■ EXCERPTED RECORDS:
[start]

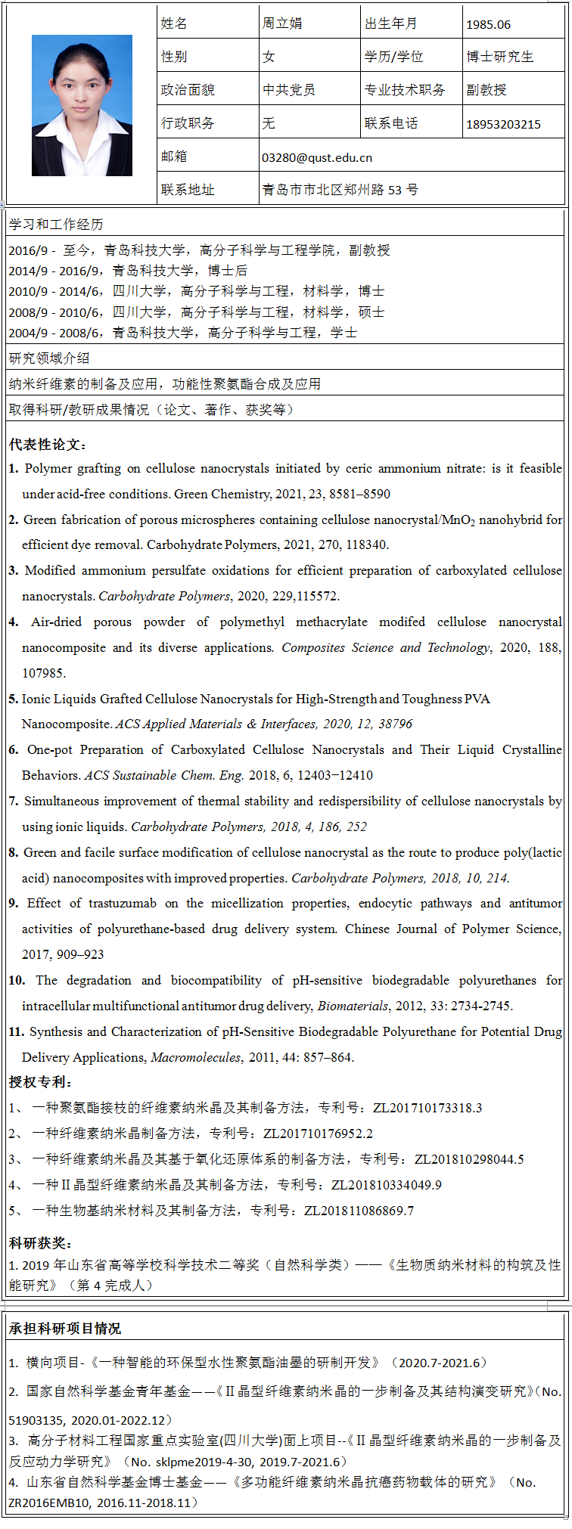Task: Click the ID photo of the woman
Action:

[end]
[start]

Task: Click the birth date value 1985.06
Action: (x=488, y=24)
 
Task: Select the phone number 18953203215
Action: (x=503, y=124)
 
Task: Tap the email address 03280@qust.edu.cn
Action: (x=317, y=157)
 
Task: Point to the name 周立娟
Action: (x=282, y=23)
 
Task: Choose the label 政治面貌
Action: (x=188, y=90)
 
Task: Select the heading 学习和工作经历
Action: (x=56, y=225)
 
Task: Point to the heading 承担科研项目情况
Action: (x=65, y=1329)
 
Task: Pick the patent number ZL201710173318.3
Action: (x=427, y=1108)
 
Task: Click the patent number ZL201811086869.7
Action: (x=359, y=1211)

[end]

■ PROBLEM TO WORK ON: Rewrite the material from the line with "Task: Tap the email address 03280@qust.edu.cn" to the line with "Action: (x=359, y=1211)", both included, keeping every line and adding 13 to each x and y coordinate in the answers.

■ OUTPUT FOR THIS TASK:
Task: Tap the email address 03280@qust.edu.cn
Action: (x=330, y=170)
 
Task: Point to the name 周立娟
Action: (x=295, y=36)
 
Task: Choose the label 政治面貌
Action: (x=201, y=103)
 
Task: Select the heading 学习和工作经历
Action: (x=69, y=238)
 
Task: Point to the heading 承担科研项目情况
Action: (x=78, y=1342)
 
Task: Pick the patent number ZL201710173318.3
Action: (x=440, y=1121)
 
Task: Click the patent number ZL201811086869.7
Action: (x=372, y=1224)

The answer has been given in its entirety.